## Exercise requirements
An exact copy of the entries is needed, with every picture left out.

## Data supplied
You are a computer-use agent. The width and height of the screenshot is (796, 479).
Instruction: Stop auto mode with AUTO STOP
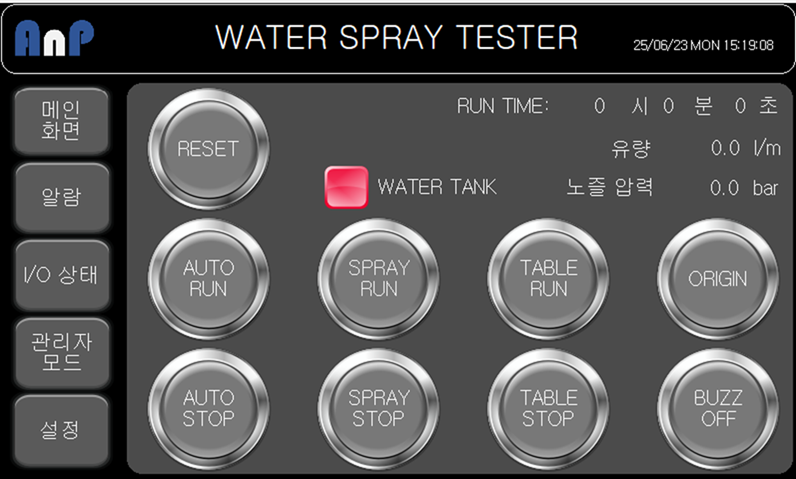point(208,408)
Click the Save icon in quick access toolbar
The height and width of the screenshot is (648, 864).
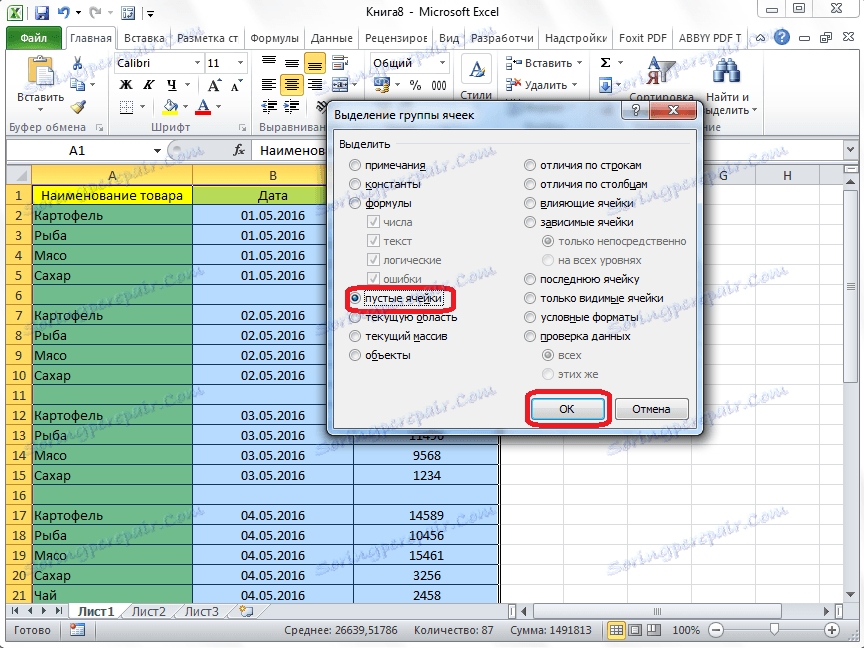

## Task solution
You are a computer-use agent. The width and height of the screenshot is (796, 479).
Instruction: Stop auto mode with AUTO STOP
point(208,408)
Click the Save icon in quick access toolbar
The height and width of the screenshot is (648, 864).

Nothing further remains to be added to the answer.